Afbeelding

Dat moet beter

Algemeen Binder

Na het bedrijfsleven maken nu de sportclubs kennis met de regels. De wetgeving en protocollen zijn gewoon niet te doen’, is een algemene klacht. Van diverse kanten werd met voelbare wanhoop gereageerd, want van vrijwilligers wordt verwacht dat zij een puzzel van tienduizend stukjes in een recordtijd samenvoegen tot een perfect plaatje.

Deze week was ik getuige van de lokale wanhoop. Aan de poort van het voetbalveld trof ik een bestuurslid die zijn gasten keer op keer de eisen van de overheid moest uitleggen, de verontwaardiging van voetballiefhebbers maar al te vaak moest incasseren en heel trouw iedere bezoeker op de tellijst noteerde. Even verderop, waar ooit een gezellig terras was uitgezet ontwaarde ik nu een grote tent. Die aansloot op een open venster dat dienst deed als uitgifteloket. De lange rij hongerige en dorstige voetballers duidde op de onwennigheid. Ook bij vrijwilligers die geacht worden zonder morren de toch zinvolle eisen te accepteren. Ondanks het prachtige zomerweer zag ik toch bleke smoeltjes. Allereerst de penningmeester, die onverwacht veel geld had moeten overmaken voor de huur van de genoemde reuze tent en die ondanks deze voorziening een nieuwe begroting moest maken omdat de gebruikelijke kantineomzet nooit meer zal worden gerealiseerd.

De in goede tijden altijd zo vriendelijke stewards reageerden deze keer wat norser. Omdat hun aanwijzingen, de verplichte éénrichtingsroute en de verplichte onderlinge afstand voor veel supporters aanleiding was om geïrriteerd te reageren.

Bij de poort zag ik het dienstdoende bestuurslid verstijven.

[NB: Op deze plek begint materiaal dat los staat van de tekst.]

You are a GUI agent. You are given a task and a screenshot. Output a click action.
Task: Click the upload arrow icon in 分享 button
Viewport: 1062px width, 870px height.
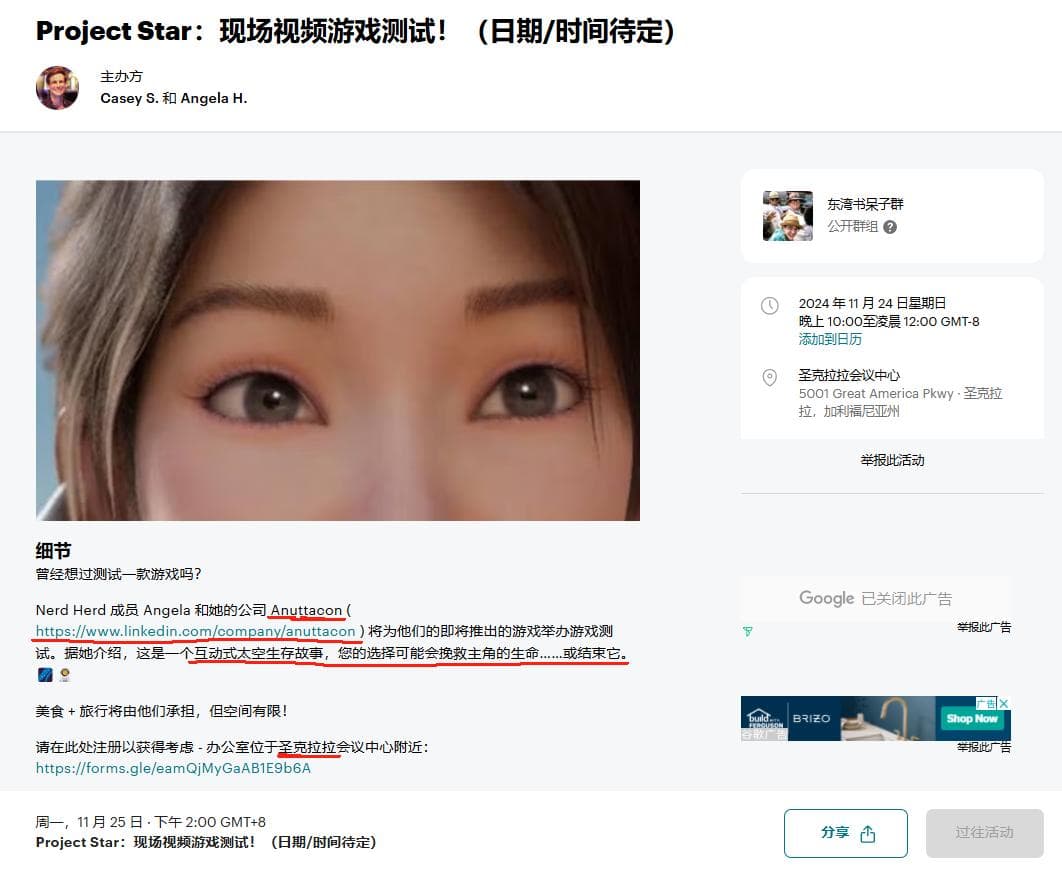point(868,834)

Door de tent gonsde het: ‘ze komen er aan’. Deze keer betrof het niet een gevreesde tegenstander. Nee. Nu ging het om twee mannen in overall-achtige uniformen, die dreigend slenterend het toegangshek naderden. De eerste indruk maakte mij wantrouwend. Een loshangende uniformjas, een bepaald slordige haardos, de handen in de zakken en het ontbreken van de veerkrachtige tred, die een correcte handhaver zou moeten kenmerken, waren daar kennelijk de oorzaak van. De introductie van de heren bij de kassa was al even goedkoop.

De zichtbaar geschrokken vrijwilligers reageerden wat paniekerig. Terwijl de ene handhaver rondom ‘de tent’ bleef slenteren, begaf de ander zich richting de zeer matig bezette tribune. Achter het doel stond hij even stil, wat mij de gelegenheid gaf mij voor te stellen als medewerker van de lokale krant. Op mijn vraag op welke manier men overtreders van de coronaregels wilde gaan aanspreken kreeg ik een weifelend antwoord. Wat er op neer kwam dat vastgestelde overtredingen zouden worden gemeld aan het bestuur. Waarna in een onderhavig geval er aan de vereniging de sanctie zou worden opgelegd.

Of dat helemaal klopt weet ik niet. Wat ik nu wel weet is dat dit soort handhavers mij weinig vertrouwen inboezemt en dat de uitstraling in ieder geval veel beter moet. Een uitstraling die past bij Noordwijk.